I’m sure you’re all getting the picture. She even has a friend she messages for certain rants, and asked that friend the other day, if she thought she had an anger management issue. Said friend kindly recommended a yoga DVD, and a headspace mindfulness app…
There could be many reasons for the woman’s ‘problem.’
She could maybe just not be walked over in the same way she had been accustomed to being.
She had previously astounded herself with the fierceness to protect her offspring, which made herfar less quiet than she had ever been-maybe this had carried on, and she was turning into the feisty woman she always wished she’d been.

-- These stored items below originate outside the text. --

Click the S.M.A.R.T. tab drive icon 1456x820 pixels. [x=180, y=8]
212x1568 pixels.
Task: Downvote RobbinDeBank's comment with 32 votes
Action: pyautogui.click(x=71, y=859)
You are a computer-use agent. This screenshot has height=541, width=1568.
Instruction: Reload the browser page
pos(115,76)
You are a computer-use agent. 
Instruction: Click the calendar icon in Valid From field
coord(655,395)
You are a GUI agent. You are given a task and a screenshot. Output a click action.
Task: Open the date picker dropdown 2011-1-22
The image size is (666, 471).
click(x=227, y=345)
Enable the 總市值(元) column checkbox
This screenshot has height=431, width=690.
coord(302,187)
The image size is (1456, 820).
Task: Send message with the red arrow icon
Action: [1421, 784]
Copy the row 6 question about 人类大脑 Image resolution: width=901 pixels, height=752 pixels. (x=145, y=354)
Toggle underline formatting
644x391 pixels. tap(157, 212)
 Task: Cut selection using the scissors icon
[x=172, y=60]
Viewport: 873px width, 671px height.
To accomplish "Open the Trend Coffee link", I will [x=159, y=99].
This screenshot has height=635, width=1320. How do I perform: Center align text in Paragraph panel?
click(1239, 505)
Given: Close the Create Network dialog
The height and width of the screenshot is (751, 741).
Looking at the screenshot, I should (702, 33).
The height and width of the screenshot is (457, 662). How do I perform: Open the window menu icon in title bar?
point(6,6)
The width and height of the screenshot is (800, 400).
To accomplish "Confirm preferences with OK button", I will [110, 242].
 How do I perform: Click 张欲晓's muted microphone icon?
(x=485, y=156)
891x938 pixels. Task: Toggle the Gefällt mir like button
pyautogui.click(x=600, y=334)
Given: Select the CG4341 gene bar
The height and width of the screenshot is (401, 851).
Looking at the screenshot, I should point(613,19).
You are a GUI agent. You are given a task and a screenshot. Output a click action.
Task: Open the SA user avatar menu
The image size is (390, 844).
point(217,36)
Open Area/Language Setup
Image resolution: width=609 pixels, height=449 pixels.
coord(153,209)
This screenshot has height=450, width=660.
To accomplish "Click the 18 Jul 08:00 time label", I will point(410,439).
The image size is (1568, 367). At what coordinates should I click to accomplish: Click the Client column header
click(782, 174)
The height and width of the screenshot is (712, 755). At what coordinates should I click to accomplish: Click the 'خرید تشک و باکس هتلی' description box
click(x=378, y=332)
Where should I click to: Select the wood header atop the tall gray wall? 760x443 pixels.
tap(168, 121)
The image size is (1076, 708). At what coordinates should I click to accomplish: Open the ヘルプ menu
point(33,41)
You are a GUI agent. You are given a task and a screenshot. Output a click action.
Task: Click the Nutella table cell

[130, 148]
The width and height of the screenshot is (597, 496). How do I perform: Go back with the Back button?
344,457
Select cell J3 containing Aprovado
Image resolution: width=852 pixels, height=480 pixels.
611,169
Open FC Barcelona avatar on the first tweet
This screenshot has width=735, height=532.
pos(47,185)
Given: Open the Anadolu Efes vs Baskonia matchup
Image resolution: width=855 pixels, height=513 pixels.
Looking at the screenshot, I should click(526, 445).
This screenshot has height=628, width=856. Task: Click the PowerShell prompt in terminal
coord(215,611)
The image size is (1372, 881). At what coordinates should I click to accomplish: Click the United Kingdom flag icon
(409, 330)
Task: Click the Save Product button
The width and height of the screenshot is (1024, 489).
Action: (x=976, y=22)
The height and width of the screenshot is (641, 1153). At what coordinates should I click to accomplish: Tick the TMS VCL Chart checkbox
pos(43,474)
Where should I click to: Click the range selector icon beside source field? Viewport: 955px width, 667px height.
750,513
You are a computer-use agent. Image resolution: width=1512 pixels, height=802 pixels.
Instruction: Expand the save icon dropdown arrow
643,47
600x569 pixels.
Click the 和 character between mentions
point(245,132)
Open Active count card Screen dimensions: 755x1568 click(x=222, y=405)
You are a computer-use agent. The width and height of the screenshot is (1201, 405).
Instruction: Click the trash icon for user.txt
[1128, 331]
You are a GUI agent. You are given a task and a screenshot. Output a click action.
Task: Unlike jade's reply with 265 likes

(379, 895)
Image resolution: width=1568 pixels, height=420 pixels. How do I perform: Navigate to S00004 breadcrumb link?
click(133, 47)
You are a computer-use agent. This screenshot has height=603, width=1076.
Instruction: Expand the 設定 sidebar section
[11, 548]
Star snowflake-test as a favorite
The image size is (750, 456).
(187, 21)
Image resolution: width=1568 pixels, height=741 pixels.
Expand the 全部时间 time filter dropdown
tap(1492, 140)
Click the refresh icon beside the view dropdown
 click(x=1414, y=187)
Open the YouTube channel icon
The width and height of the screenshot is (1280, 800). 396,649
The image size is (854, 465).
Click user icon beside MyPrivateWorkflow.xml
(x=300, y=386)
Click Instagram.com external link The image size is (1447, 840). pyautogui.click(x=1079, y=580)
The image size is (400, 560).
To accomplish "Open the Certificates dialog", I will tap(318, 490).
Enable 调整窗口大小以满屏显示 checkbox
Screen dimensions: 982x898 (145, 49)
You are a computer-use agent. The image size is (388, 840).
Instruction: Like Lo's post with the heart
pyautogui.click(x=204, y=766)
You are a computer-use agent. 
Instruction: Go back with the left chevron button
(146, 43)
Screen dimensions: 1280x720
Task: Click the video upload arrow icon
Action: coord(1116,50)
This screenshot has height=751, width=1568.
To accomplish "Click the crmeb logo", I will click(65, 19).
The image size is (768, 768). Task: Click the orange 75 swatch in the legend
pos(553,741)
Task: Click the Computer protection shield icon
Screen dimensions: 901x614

Maybe she was starting to realise that she gave less of a crap about the less important things in life, and wished everyone else was the same.

Maybe being asked for snacks 5 minutes after every unfinished meal, had finally driven her round the twist.

Maybe the lack of personal space, proper working conditions, lack of adult company, and scrutiny of her every bowel movement for the last four years, had finally become too much.

Whatever the reason, she didn’t like it too much, and will be working on it over the next few weeks.

Just don’t say that this sometimes happens to ‘women of a certain age,’ she might punch you.